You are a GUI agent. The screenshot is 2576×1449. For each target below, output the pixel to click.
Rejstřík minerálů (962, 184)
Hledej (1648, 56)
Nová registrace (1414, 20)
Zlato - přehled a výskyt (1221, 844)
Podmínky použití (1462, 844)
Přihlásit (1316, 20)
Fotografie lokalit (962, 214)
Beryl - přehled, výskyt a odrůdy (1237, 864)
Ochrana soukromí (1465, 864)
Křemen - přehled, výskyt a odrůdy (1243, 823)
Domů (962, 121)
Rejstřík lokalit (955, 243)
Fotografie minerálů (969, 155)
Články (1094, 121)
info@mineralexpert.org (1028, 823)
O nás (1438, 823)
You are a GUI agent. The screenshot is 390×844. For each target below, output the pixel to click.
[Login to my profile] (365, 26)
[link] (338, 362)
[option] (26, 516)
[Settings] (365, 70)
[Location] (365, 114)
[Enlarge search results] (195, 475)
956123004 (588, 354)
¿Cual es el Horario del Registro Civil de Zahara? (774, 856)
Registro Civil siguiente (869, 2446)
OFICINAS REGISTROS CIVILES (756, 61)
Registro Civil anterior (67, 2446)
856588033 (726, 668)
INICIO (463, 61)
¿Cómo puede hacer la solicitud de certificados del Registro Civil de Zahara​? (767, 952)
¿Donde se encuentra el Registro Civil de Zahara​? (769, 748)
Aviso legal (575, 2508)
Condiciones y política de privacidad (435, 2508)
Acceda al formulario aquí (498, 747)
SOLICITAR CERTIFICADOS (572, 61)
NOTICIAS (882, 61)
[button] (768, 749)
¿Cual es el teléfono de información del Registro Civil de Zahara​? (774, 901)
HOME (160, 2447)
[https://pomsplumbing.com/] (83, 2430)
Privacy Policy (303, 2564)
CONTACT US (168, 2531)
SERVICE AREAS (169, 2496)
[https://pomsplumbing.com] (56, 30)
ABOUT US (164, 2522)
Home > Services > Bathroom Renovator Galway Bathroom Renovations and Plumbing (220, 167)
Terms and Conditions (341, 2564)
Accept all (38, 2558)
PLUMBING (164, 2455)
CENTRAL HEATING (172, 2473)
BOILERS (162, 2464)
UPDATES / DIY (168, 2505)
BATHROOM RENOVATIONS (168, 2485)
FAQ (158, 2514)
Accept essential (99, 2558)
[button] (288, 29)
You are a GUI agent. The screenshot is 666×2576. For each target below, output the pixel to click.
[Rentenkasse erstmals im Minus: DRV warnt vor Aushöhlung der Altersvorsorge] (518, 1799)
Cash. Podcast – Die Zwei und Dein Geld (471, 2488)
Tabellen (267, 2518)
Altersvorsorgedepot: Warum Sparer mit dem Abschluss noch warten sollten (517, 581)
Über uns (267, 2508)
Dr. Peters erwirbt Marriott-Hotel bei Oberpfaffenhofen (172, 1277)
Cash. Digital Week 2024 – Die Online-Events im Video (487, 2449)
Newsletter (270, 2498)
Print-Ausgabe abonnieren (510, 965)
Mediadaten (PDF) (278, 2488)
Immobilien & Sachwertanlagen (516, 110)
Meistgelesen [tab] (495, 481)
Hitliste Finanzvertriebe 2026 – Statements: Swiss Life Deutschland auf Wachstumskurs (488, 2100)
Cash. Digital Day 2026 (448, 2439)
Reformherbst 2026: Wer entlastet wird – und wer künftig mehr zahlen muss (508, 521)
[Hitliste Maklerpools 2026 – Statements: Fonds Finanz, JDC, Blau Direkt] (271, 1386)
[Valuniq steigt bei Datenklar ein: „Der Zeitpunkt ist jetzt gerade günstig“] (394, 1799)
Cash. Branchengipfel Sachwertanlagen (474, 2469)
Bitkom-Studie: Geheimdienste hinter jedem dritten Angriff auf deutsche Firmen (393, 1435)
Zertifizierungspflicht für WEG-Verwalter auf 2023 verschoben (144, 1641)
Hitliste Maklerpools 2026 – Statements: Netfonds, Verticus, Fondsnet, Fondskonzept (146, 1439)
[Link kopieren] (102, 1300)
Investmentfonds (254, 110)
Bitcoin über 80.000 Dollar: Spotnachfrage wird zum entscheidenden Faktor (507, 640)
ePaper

============================================================

Each line above with the string "Fotografie" should be reported in full.

Fotografie lokalit (962, 214)
Fotografie minerálů (969, 155)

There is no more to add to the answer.